Things were so bad for Habakkuk and Jerusalem! The prophet looked out over a landscape of devastation and hopelessness. In his hopelessness, Habakkuk entered into a conversation with God about what he saw, and he was as honest as can be. He cried out to God, but he could not hear God answer. He just didn’t understand. How can the unrighteous and godless Babylonians so mistreat the people of God? How can God let them get away with that?
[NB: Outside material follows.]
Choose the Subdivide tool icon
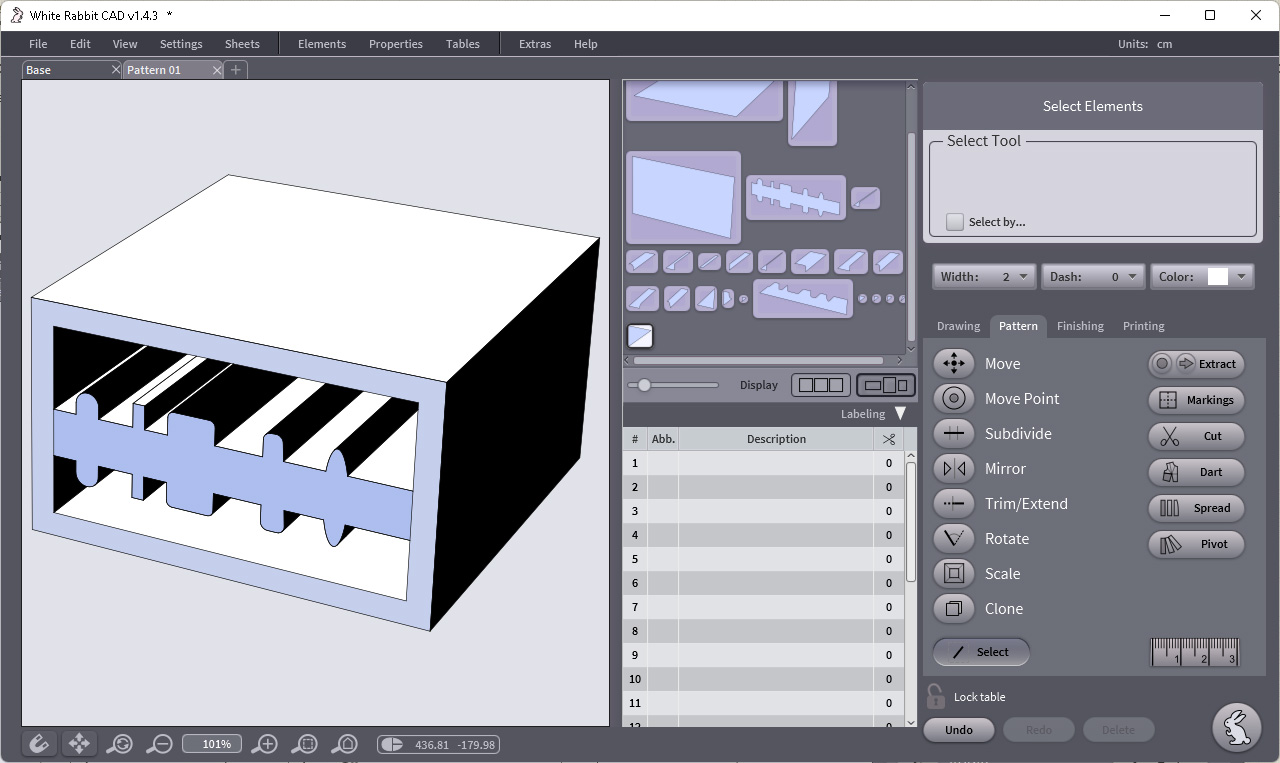 click(953, 434)
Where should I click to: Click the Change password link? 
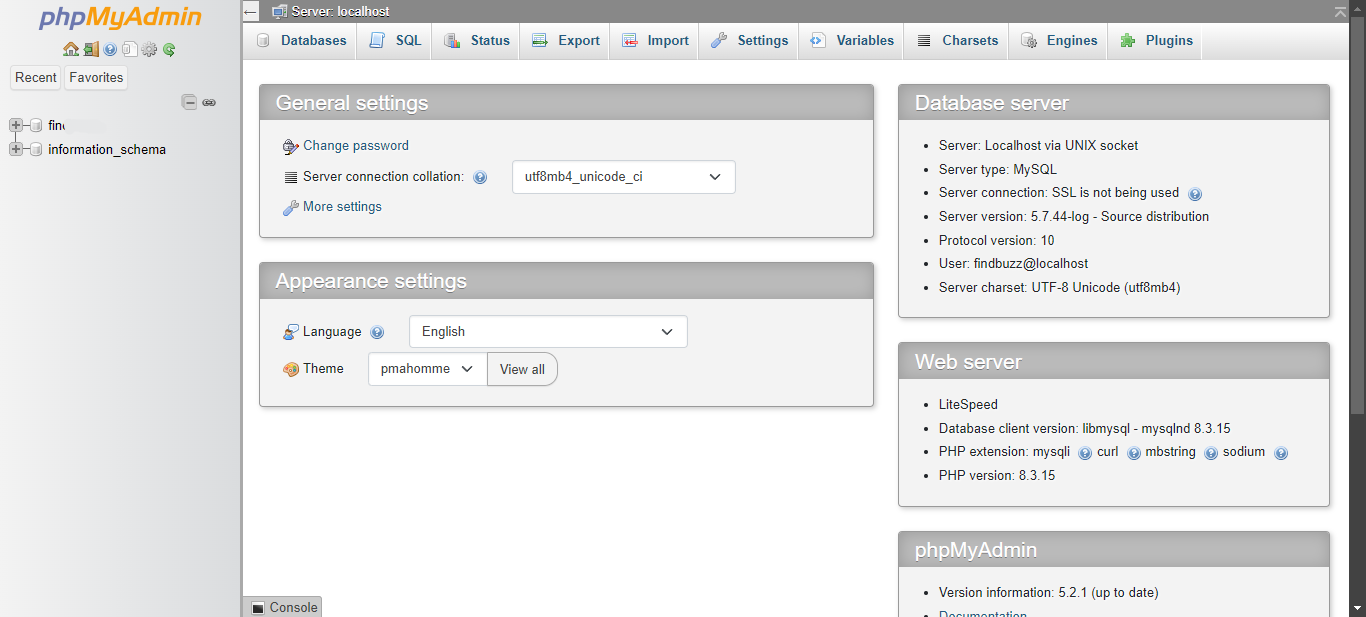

Habakkuk waits, and wow, what an answer the Lord gives! “Look! I am raising up the Chaldeans” (1:6). The Lord is doing this! But the Lord also reminds the prophet that the righteous one will live by his faith (2:4). That is, to Habakkuk the Lord says, “Trust me. Lean on me.” And though Habakkuk is so terrified that his bones quake, and he trembles, yet he will wait on the Lord: “Yet I will triumph in Yahweh; I will rejoice in the God of my salvation!” (3:18).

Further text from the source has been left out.